Tuesday, April 30, 2013

The Story of Reclaimed Vintage

Call it what you will: upcycled, recycled, reclaimed vintage and the list goes on.  We get a lot of questions about our line of eco friendly apparel so we thought it was about time to demystify the process for you.

How do you design the clothes?

Where do you source your materials?

If you're just cutting up old clothes, why is your line so expensive?

We put together this story to share with you.  It is the story of our line and what goes on behind the scenes . . .
The Design Process

We always need to take our materials into consideration when designing.  Can we re-use the button placket from that dress shirt?  Will this full skirt fit on a re-cut garment or do we need to add seams?


Can we match reclaimed fabrics with new ones?  Will we be able to get enough vintage garments in this colour to produce multiple garments?

Jenn & Siv match vintage scarves with new organic fabric.
The Production Process

Once we've decided on the styles we'll be offering and created the patterns, it's time to start making the clothes!

Our first step in the production process is sourcing materials.  We source all of our vintage materials from warehouses that deal in second hand clothing.  Where does all this clothing come from you ask?  Well after you've donated your clothes to the Salvation Army or Goodwill, they go out on the racks and just like any retail store, these thrift stores need to turn over their merchandise and offer fresh product.  Garments that aren't sold within a certain time frame are packed up and sold off to these warehouses where we source our materials.  The warehouses sort the clothing into different categories: jeans, purses, jackets, sweaters, socks etc.  Sometimes they're even sorted for quality.  The lower quality items are sold as rags for industrial purposes.  Some clothing is exported to countries in Africa and Central America and sold in markets.  Some is picked by North American vintage shops.  Some is even broken down and re-processed into new materials like carpet under padding.

Clothing is sorted and then packed into bales to be shipped off.
By travelling to these warehouses we're able to get larger quantities of the items we need.  Here, we spend the day picking through bins of clothing for the usable pieces.  We generally skip over things that are too stained or worn out.  If something can be mended or parts can be salvaged we can give it a second life.  Because we see so much used clothing we know which types of fabric wear better.  Garments made from rayon and acrylic tend to pill up really quickly while wool and cotton can stay looking fresh for years and years.  Because the process of reclaiming vintage is so labour intensive we want the garments to last so we pick better quality fabrics which are harder to come by.  In a bin of mixed sweaters, typically 8-10% are wool, 8-10% are light cottons while the other 80-84% are acrylic, nylon, rayon and other icky materials that aren't really worth salvaging.  They'll be covered in pills after just a few washes & wears.

Jenn picking through a bin of sweaters for the good stuff!

In addition to hunting for the best fabrics, we're also concerned about colour.  We all have our favourite colours and most of our customers shop based on their colour palette and what they like best.  I know I do.

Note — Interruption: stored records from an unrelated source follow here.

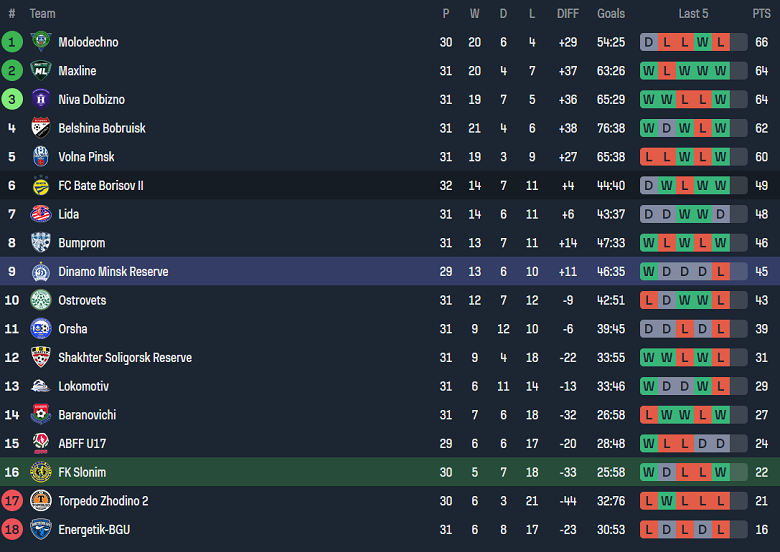Click the Belshina Bobruisk team badge
780x552 pixels.
point(40,128)
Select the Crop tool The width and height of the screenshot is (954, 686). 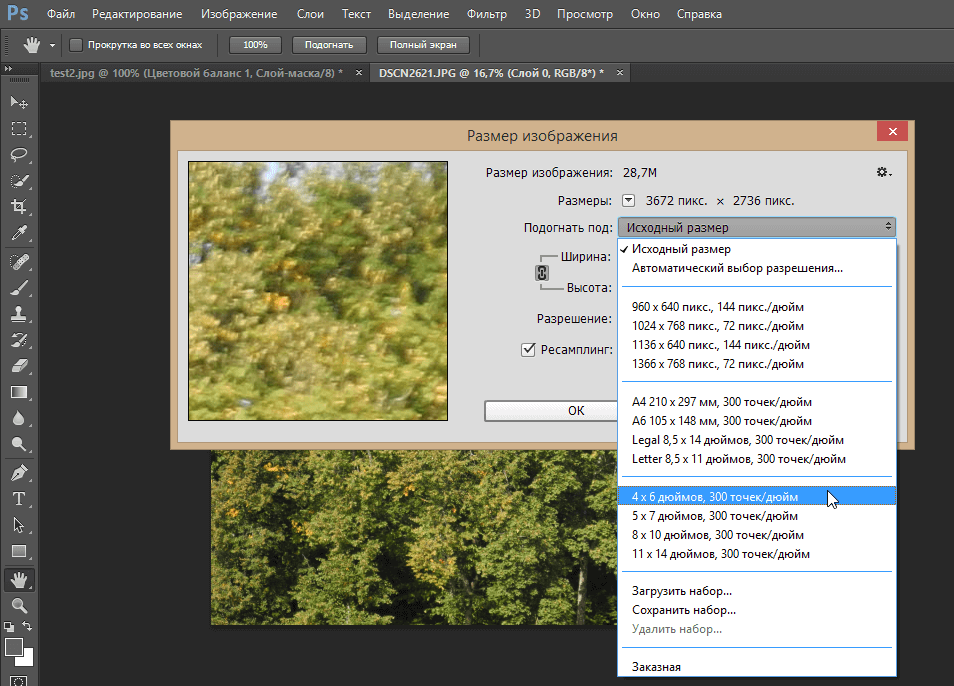(x=18, y=207)
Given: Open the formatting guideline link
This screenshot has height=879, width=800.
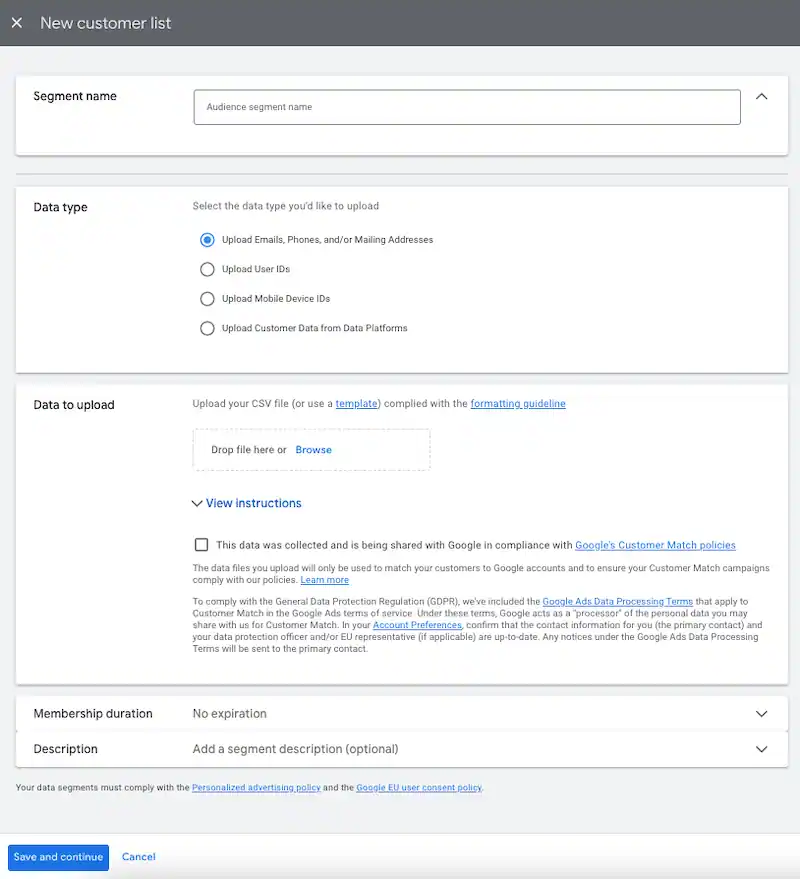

Over the years we've found certain colours sell better than others so this is another step in the process of weeding out the less desirable pieces and finding the real gems.

After we've hauled back our finds for the day further sorting begins.

Garments made of cotton and other easy to wash fabrics are washed and dried at the laundromat while wools are steamed cleaned using industrial equipment after they've been sewn.

Once the washing is done we sort the clothes by garment type.  Pants are folded and stored together.  Sweaters, dress shirts and bedsheets all have their place too.

Many of the garments are measured so that we don't waste larger ones on smaller pieces and then run out later.  We're careful not to mix things up after they've been sorted as this usually takes a good day to a day and a half to get in order.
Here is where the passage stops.